Update: DNA Evidence Clears 500-Pound “Hank the Tank” from Some Recent Break-Ins
The "food-habituated" 500-pound black bear is responsible for fewer food burglaries than first thought, which means he will neither be euthanized nor relocated—for now
What to do with Hank? That seemed to be the question on everyone’s mind since early February after countless news reports publicized the large black bear’s reported tendency to break into South Tahoe properties in search of food. The California Department of Fish and Wildlife (CDFW) called the 500-pound black bear “severely food-habituated.” Hank became known worldwide, whether affectionately or not, as “Hank the Tank.”

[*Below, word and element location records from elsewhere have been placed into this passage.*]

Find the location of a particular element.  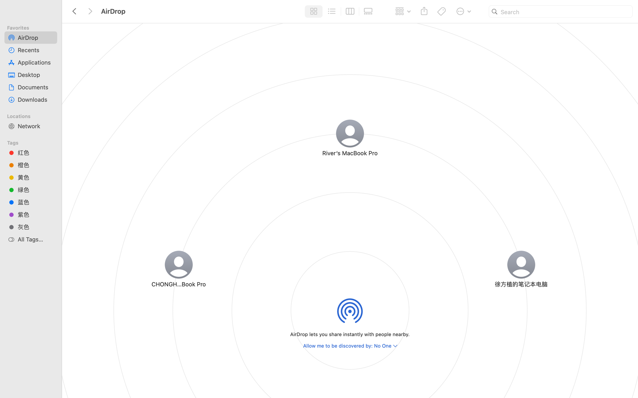

'橙色' is located at coordinates (35, 165).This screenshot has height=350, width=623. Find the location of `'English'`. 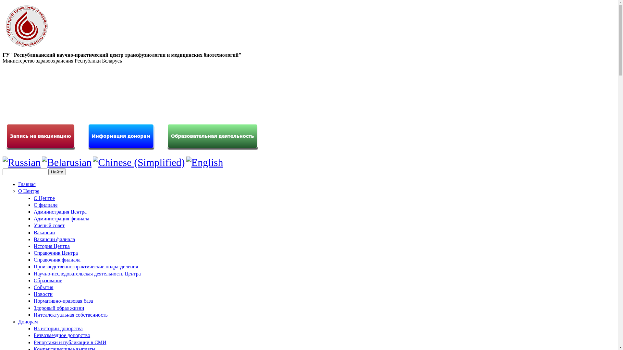

'English' is located at coordinates (204, 162).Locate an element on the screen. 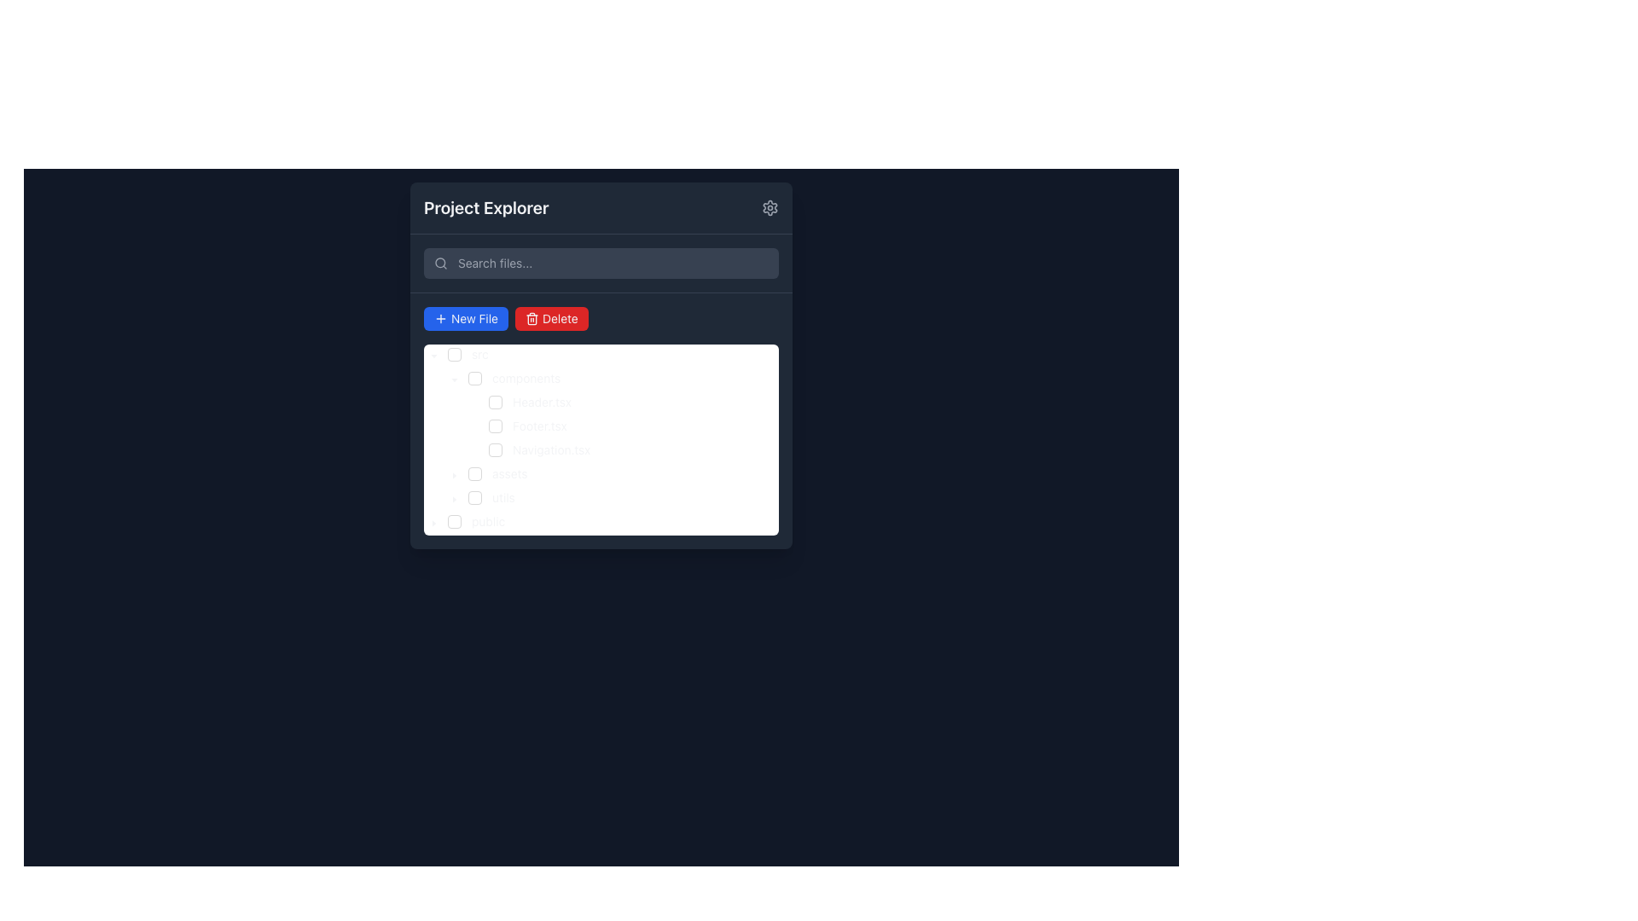 The width and height of the screenshot is (1638, 921). the indentation marker element located to the left of the 'assets' tree item, which visually denotes the hierarchy level is located at coordinates (433, 473).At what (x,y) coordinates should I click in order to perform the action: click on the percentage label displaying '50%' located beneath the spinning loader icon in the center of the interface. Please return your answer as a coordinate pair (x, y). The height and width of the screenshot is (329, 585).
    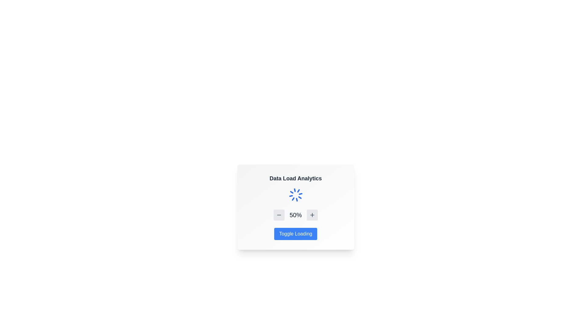
    Looking at the image, I should click on (296, 214).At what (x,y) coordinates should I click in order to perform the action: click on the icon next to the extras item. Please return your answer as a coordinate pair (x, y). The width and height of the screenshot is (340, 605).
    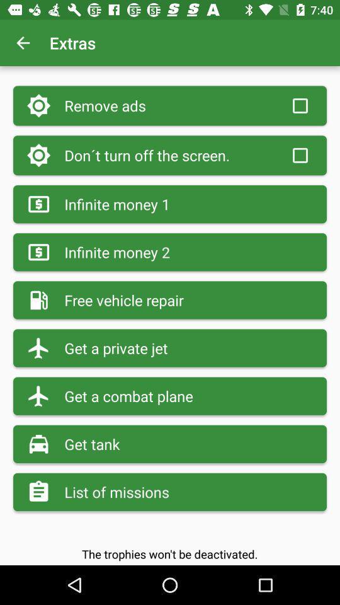
    Looking at the image, I should click on (23, 43).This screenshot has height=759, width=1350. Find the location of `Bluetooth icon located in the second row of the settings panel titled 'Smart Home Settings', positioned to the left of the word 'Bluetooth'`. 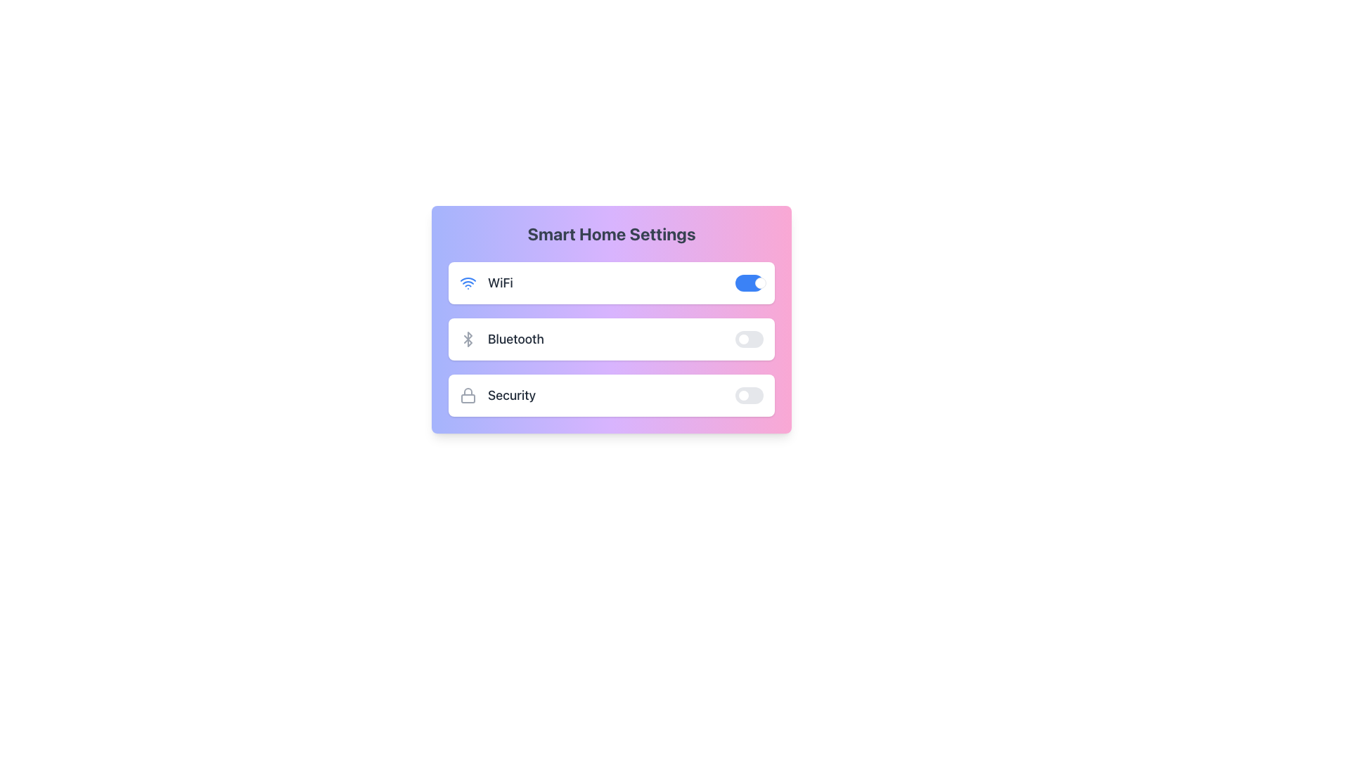

Bluetooth icon located in the second row of the settings panel titled 'Smart Home Settings', positioned to the left of the word 'Bluetooth' is located at coordinates (468, 339).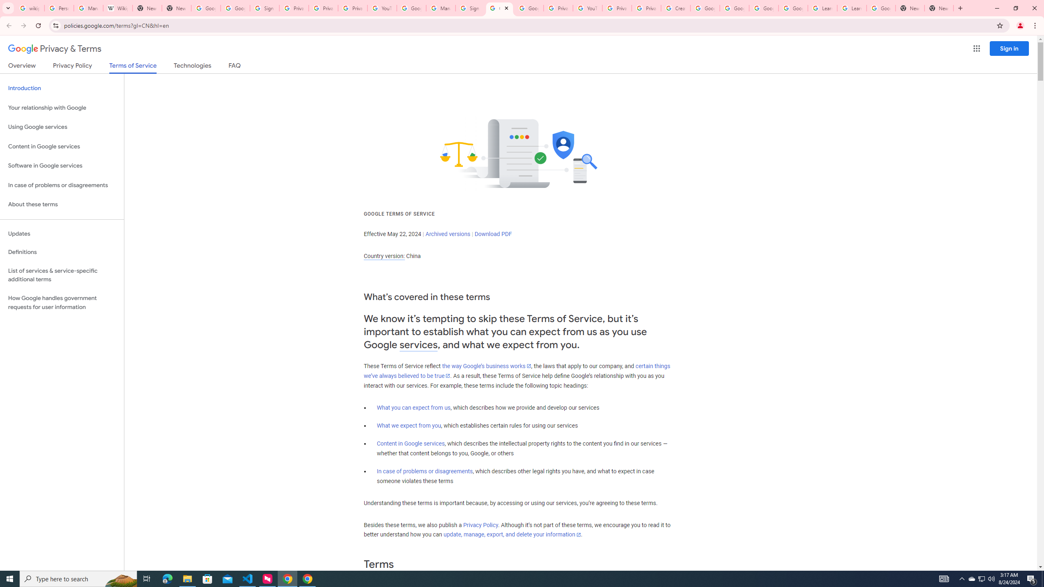 Image resolution: width=1044 pixels, height=587 pixels. Describe the element at coordinates (470, 8) in the screenshot. I see `'Sign in - Google Accounts'` at that location.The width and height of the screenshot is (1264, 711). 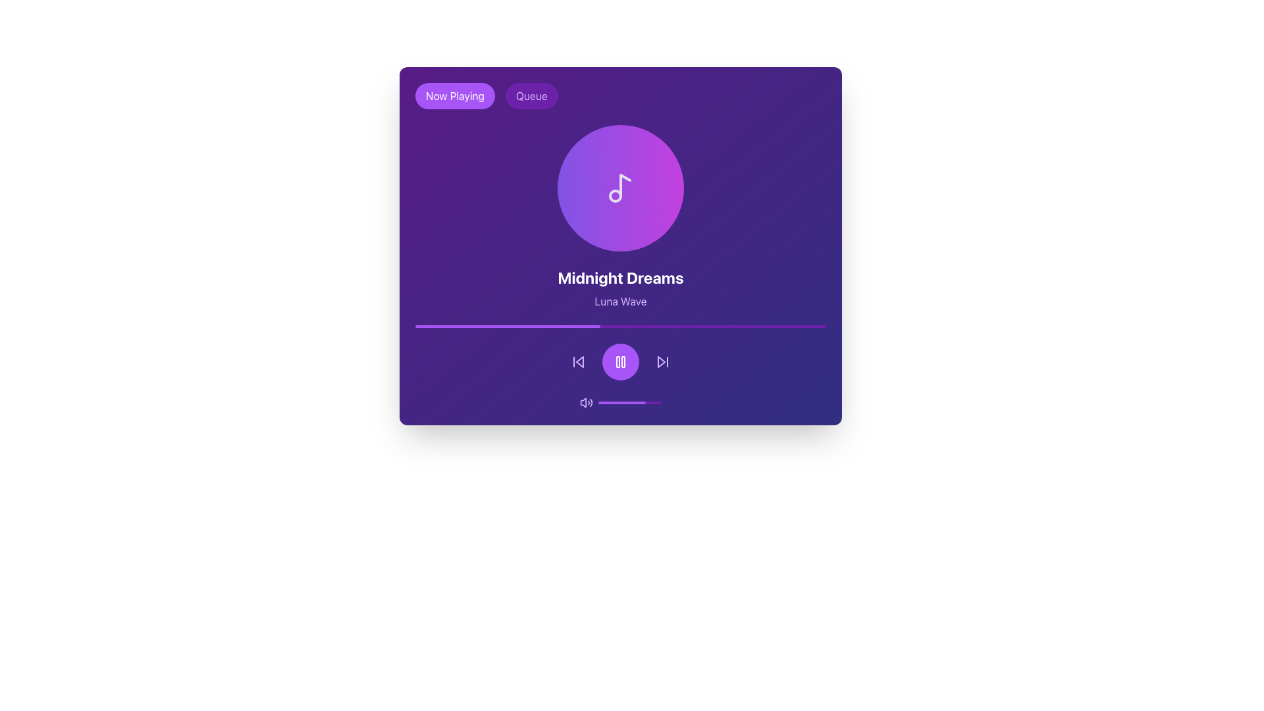 What do you see at coordinates (661, 362) in the screenshot?
I see `the triangular forward navigation icon located within a circular button at the bottom center of the interface for accessibility navigation` at bounding box center [661, 362].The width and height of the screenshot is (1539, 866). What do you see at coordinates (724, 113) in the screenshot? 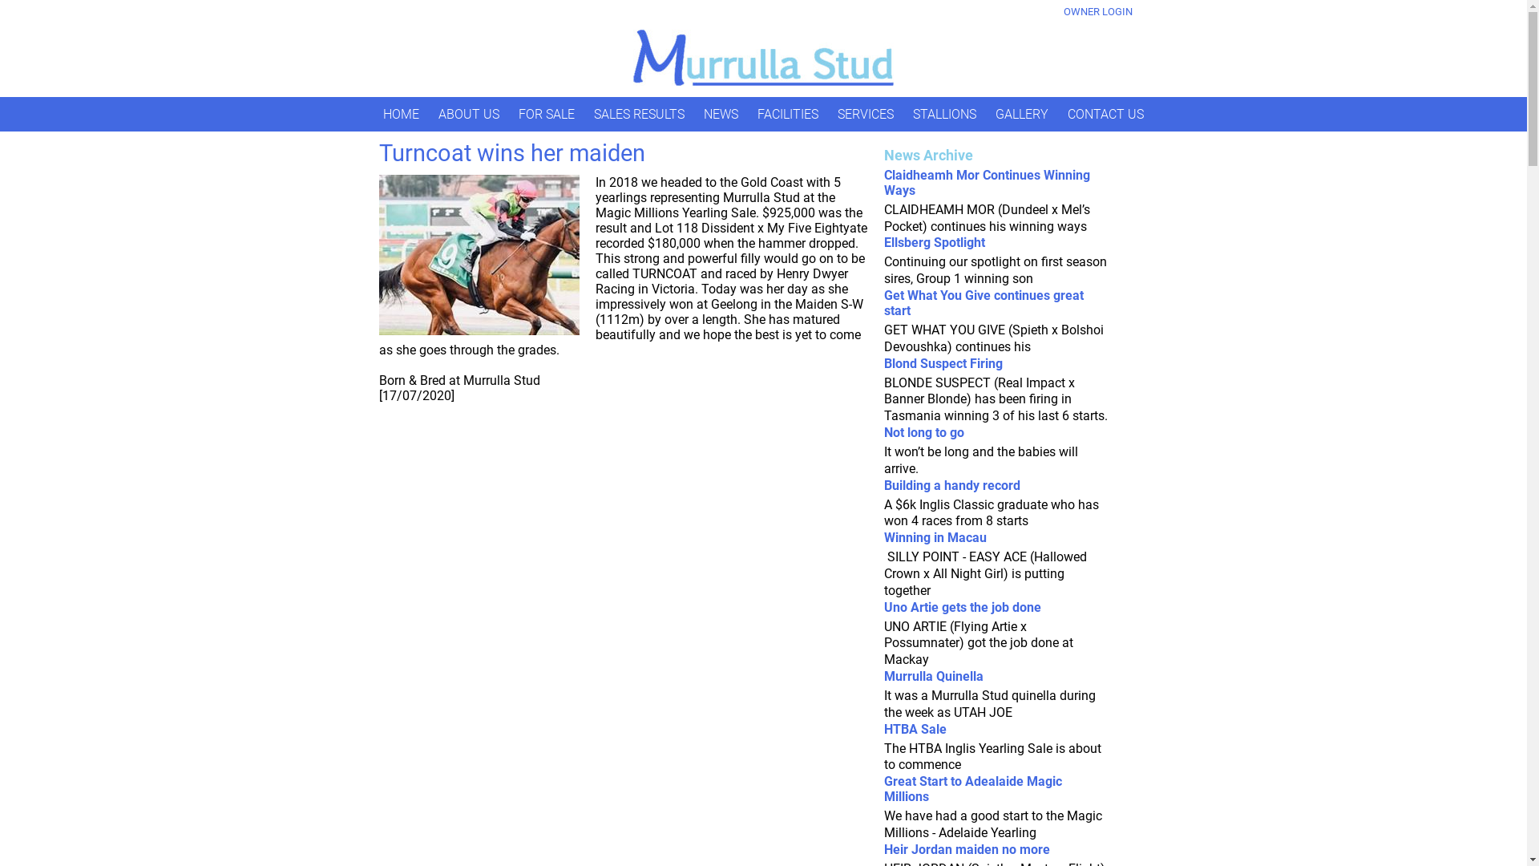
I see `'NEWS'` at bounding box center [724, 113].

Folks in South Lake Tahoe, California, a gated community near the Nevada border, had called the police on bear break-ins more than 100 times since July. Since the summer, Hank was thought to have broken into more than two dozen homes in the community, often using his sheer size to break through doors and windows. “It’s easier to find leftover pizza than to go in the forest,” explained Peter Tira, a spokesperson for the CDFW.
Wildlife officials were considering euthanasia as well as setting traps to catch and relocate Hank in the wild. Some local advocacy groups protested these efforts and lobbied the CDFW to take Hank to an out-of-state sanctuary, but the agency could not identify one that would accommodate Hank in compliance with their Black Bear Policy.
Well, as it turns out, Hank won’t be going anywhere anytime soon. On Thursday, February 24, CDFW officials said that DNA samples collected at the properties where the recent bear break-ins occurred showed that Hank wasn’t the only culprit. At least two other black bears had broken into some of the properties. And so, for now, Hank won’t be going anywhere.
Instead, the CDFW is implementing a “trap, tag, and haze” program in the Tahoe area to try to reduce human-bear conflict. “During this effort, CDFW will gather information and learn from scientific analysis to help inform and refine our bear management in the Lake Tahoe Basin,” wrote the wildlife agency. “CDFW is not going to euthanize any bears that are trapped during this effort.”
Still, there is a reason why Hank weighs 100-plus pounds more than the average male black bear. Though he may not be responsible for all the recent break-ins, he likely still has powerful hankerings for human food and has lost his natural fear of humans. The CDFW stresses the importance of residents and visitors to bear country to secure their food and trash.